The original argument for three quarks in baryons was the fact that this produced the stable spin 1/2 baryon octet and the lowest spin 3/2 baryon decuplet resonances. More quarks would lead to many more unobserved states.

 

[humanino]

You may want to check [thread=276180]this discussion[/thread] for instance, or Jerome I. Friedman - Nobel Lecture

 

[hkyriazi]

Thanks, Sideways, Clem, and Humanino. Sideways' response was most suited to my level of (in)expertise, but I got something out of them all. (Clem's comment that six quarks would lead to more states than observed was enlightening.) I'll check out the "parton" ideas, and Gell-Mann's Eightfold Way. (The Nobel Lecture was over my head.)

 

[humanino]

It should be emphasized that Clem correctly said "the original idea" for SU(3) color. One can study the possible representations of the groups that are compatible with the observed symmetry patterns in the spectrum, and come up with SU(3) flavor for u, d and s.
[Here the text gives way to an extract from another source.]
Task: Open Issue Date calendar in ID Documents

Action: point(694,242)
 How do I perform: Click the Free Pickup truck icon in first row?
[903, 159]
Then, from here, one has to postulate a SU(3) color group for the observed states like $\Delta^{++}$. But this still calls confirmation.

The Nobel Lecture was over my head.

The physical argument is given in page 734

[...]the $F^{3}$ structure function, which uniquely occurs in the general expression for the inelastic neutrino and antineutrino nucleon cross sections as a consequence of parity non-conservation in the weak interaction

allows us to distinguish between quarks and antiquarks. By the same token, the Adler sum rule gives you the difference between the net number of u and d quarks.

See also Quarks, partons and Quantum Chromodynamics par Jiˇr´ı Ch´yla

 

[hkyriazi]

Thanks, Humanino. The last link, to the 210-page book, is quite good (taking a novice from the ground up). And, actually, I've been scanning the Friedman lecture, and it gives me a feel, at least, for what's involved (and it's pretty involved!). But I have to tell you, I know next to nothing about all these groups and symmetries. My level of understanding is to imagine things banging together, rebounding, breaking up and perhaps interconverting to various extents. I'll be happy if I can grasp what is meant by the various proton and higher mass resonances (first paragraph of Friedman's essay).